Ridesharing bill could pick up speed this year

Proposal would require background checks for Uber, Lyft drivers

TALLAHASSEE, Fla. – Turnover in the Florida Senate could signal brighter prospects this year for a renewed proposal that would prevent local governments from regulating app-based transportation services such as Uber and Lyft.

Sponsored by Sen. Jeff Brandes, R-St. Petersburg, and Rep. Chris Sprowls, R-Palm Harbor, identical measures (SB 340 and HB 221) were introduced Wednesday that would create statewide rules for "transportation network companies" and set insurance and background-check requirements for drivers.

"At the end of the day, tourists expect this type of access, business travelers demand these services, and frankly Floridians deserve it," Brandes said.

Similar proposals have failed the past two legislative sessions as Senate leaders questioned the idea of preempting local regulations and focused on issues such as insurance requirements.

But with Stuart Republican Joe Negron taking over as Senate president and 20 new senators after the November elections, Brandes said during a news conference Wednesday that "this is the year for ridesharing in Florida."

"We have a new Senate, new faces, new visions," Brandes said.

The previous legislation ran into opposition from the taxicab industry, which typically faces local regulations. Former Sen. Ellyn Bogdanoff, lobbying on behalf of the Florida Taxicab Association, agreed that turnover in the Senate will make it more difficult this year for groups arguing to keep local rule-making and for stronger background checks.

"You have 20 new senators, many are from the Florida House, who have been very supportive of this legislation in the past," Bogdanoff said.

Bogdanoff, who argued that the proposal would establish an unfair balance between taxi companies and rideshare services, said local officials may be better positioned than the Legislature to take emergency steps, if needed.

"It's much (more) difficult to react to something that might be catastrophic, whereas you might need to control who enters and who exits the airport or who enters and exits the seaport," Bogdanoff said. "That is something that the local officials are going to be expected to address, and they're going to have their hands tied if everything is preempted."

Before the bills were released Wednesday, the Florida Taxicab Association announced it will continue to seek stronger background checks and insurance requirements for rideshare drivers.

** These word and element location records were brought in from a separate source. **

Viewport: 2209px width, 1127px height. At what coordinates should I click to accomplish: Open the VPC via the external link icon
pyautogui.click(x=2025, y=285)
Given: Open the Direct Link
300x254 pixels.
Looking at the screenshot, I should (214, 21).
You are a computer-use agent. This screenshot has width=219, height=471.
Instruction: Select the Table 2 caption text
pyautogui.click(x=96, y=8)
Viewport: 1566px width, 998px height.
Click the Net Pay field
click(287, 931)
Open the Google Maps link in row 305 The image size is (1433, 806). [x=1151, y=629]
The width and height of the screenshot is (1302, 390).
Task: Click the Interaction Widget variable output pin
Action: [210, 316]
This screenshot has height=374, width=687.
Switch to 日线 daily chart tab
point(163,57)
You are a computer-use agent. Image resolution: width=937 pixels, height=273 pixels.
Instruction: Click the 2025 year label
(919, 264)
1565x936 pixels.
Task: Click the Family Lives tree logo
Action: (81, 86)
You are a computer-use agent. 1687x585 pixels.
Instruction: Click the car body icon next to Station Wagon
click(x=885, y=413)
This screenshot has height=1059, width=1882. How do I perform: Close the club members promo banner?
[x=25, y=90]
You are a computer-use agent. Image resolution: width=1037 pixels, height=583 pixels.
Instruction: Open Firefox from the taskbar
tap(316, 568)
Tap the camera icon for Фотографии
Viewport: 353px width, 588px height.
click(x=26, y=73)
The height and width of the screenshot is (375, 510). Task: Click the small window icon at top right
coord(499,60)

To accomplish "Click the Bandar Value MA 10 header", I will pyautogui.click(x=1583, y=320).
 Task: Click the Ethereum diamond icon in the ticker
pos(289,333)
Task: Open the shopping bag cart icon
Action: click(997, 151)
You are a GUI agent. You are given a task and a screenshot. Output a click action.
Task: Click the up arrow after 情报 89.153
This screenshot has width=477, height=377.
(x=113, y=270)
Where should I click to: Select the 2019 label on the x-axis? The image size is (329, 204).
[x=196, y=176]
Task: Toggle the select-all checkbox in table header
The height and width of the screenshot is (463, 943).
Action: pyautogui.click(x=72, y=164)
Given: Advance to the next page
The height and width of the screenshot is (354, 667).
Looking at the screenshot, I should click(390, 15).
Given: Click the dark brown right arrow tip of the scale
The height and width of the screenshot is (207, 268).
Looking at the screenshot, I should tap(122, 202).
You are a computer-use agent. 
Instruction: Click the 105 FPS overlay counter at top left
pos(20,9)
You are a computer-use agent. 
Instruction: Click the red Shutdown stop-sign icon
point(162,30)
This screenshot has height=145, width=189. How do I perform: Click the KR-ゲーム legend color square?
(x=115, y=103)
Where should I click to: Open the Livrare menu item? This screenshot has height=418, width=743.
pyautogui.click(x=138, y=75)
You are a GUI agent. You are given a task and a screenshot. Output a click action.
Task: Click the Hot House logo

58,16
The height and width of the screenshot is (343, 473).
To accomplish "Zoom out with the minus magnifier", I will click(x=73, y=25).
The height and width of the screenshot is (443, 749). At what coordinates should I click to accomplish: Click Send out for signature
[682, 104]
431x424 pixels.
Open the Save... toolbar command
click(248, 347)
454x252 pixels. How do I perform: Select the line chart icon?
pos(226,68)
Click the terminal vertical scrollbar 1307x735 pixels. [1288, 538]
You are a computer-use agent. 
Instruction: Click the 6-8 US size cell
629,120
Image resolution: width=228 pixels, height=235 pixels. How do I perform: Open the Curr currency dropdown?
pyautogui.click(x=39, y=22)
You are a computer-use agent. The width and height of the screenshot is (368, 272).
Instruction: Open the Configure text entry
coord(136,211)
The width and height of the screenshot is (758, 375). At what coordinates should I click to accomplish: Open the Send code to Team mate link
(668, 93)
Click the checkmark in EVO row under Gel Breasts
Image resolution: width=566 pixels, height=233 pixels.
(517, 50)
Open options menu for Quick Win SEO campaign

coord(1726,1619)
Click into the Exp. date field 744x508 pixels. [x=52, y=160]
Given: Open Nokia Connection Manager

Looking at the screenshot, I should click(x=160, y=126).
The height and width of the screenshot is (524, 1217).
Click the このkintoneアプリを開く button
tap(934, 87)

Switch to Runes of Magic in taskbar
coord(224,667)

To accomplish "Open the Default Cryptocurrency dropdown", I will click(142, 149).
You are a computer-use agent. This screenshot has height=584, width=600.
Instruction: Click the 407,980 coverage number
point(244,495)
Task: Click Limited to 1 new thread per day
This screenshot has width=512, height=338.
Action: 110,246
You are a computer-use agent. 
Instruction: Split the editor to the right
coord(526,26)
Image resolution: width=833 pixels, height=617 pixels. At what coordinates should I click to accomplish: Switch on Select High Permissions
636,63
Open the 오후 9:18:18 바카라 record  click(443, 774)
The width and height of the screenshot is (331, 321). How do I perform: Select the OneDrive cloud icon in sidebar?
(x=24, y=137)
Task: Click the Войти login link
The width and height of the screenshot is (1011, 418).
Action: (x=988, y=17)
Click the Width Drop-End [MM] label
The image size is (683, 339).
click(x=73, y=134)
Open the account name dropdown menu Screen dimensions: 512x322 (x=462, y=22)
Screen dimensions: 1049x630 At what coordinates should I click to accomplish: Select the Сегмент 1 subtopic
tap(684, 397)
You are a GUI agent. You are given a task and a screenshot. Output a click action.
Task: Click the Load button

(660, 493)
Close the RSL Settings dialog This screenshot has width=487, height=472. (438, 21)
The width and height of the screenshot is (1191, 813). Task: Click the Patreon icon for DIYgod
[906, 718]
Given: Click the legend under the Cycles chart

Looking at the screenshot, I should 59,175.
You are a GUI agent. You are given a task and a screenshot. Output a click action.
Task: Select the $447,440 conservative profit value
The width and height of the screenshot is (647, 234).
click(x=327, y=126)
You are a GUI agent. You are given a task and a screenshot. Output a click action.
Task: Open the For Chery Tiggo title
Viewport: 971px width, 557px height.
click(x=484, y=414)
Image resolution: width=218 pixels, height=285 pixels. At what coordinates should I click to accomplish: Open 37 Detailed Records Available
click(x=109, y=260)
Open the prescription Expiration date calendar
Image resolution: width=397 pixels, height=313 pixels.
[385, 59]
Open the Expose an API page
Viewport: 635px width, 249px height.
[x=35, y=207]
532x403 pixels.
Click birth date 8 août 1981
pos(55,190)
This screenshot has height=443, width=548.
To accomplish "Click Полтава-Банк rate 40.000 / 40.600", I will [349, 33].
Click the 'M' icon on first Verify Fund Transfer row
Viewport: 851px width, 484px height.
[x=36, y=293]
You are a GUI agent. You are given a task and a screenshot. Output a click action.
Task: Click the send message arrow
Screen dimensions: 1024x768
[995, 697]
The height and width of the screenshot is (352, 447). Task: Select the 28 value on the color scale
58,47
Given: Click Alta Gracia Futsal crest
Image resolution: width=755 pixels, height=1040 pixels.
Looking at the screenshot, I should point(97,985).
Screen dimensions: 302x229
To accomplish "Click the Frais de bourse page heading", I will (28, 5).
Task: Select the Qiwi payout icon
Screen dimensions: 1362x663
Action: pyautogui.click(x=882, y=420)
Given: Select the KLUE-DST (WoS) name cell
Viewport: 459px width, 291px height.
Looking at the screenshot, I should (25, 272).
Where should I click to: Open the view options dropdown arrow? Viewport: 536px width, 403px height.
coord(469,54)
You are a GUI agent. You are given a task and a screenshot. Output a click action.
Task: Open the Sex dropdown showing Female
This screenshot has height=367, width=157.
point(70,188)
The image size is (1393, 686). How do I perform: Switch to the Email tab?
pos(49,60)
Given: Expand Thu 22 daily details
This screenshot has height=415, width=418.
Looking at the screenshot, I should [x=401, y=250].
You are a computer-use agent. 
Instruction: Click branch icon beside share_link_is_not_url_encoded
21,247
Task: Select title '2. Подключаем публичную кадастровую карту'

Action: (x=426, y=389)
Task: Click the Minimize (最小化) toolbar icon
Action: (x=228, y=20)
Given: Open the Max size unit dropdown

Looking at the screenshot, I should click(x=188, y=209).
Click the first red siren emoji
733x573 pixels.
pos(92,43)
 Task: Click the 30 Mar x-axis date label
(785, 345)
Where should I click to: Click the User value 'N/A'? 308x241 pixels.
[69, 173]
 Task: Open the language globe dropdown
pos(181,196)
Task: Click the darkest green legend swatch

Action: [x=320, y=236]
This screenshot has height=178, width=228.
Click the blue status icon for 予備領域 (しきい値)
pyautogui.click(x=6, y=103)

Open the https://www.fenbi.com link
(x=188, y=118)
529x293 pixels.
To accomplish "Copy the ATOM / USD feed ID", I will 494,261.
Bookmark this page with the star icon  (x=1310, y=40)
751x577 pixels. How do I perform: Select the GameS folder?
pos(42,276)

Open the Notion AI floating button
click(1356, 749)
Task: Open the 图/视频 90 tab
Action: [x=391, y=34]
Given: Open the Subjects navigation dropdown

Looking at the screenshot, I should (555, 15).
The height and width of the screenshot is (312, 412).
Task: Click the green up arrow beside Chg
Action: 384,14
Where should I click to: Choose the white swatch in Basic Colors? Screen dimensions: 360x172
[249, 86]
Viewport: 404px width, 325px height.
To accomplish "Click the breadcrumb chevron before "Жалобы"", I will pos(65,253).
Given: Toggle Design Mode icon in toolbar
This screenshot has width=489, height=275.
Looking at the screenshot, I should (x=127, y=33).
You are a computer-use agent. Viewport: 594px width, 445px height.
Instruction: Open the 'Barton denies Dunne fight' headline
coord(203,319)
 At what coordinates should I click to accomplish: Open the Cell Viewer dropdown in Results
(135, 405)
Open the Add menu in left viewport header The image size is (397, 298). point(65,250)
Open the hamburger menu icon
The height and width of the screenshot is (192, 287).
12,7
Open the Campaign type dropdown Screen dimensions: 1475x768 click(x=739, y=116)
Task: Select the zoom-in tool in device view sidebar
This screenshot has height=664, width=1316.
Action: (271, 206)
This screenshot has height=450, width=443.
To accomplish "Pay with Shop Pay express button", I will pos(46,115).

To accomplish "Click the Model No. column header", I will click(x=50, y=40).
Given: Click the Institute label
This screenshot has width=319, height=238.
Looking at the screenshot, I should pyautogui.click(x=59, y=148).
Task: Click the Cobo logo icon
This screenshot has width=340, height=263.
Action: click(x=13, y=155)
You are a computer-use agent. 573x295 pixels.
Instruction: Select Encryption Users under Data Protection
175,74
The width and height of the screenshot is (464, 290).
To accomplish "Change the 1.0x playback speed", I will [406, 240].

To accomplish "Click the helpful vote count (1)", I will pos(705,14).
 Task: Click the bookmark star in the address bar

"As an industry, we agree with much of what has been debated in the past related to reducing barriers and regulations for TNCs (transportation network companies) as well as taxicab companies," Roger Chapin, an association member and executive with Mears Transportation, said in a prepared statement. "However, we firmly believe any legislation should also protect passengers, drivers and third parties when it comes to consumer protections such as background checks and insurance."

The latest measure would require transportation network companies to have third parties conduct local and national criminal background checks on drivers. People would be prohibited from becoming rideshare drivers if they have three moving violations in the prior 3-year period; have been convicted of a felony within the previous five years; or have been convicted of a misdemeanor charge of sexual assault, driving under the influence of drugs or alcohol, hit-and-run, or attempting to flee a law enforcement officer within the past five years.

Uber driver Ricky Poole said he agrees with the proposed requirement. 

"If you're going to have a person driving the public around, you should know something about them," Poole said. "So having a background check, personally, I don't think is a bad idea."

Critics of the proposal have in the past sought the use of fingerprinting as part of broader criminal background checks.

Under the proposal, drivers would also have to have insurance coverage worth $50,000 for death and bodily injury per person, $100,000 for death and bodily injury per incident and $25,000 for property damage when going to pick up a passenger. Coverage would jump to a minimum of $1 million in coverage for death, bodily injury and property damage while a passenger is in the vehicle.

Bogdanoff said the two sides were close to an agreement on insurance.

The measure would allow local governments to impose fees on rideshare drivers when picking up or dropping off riders from airports. However, the charges would have to be consistent with what taxicab companies must pay.

The bill would make it illegal for Uber drivers to solicit business outside of the Uber app. And drivers would not be allowed to pick up random customers on the street like a traditional cab service.

“If Uber drivers are doing the hail like cabs do, then yes, you are taking money out of my pocket and that’s 100 percent not fair. You do what you have to do but that’s not fair," Pool said.

Uber driver Sam Bashiti said that part of the proposal takes away earning potential from the individual driver.

“There was a time when I decided not to drive because I was seeing Uber was getting paid a lot more than what I was getting. So, sometimes, I had to turn it off. Why would I get $5 from Uber when (I) can get at least $10 or $15 from the customer?" said Bashiti. 

The bill would prohibit Uber drivers from discriminating against customers. While Bashiti said drivers should never discriminate, he also argued that safety should comes first.

“Sometimes you get customers that you don’t want to ride with because you don’t feel safe," he said.

The bill would also prohibit companies like Uber from being regulated by local governments, which means all the regulations would fall under state jurisdiction.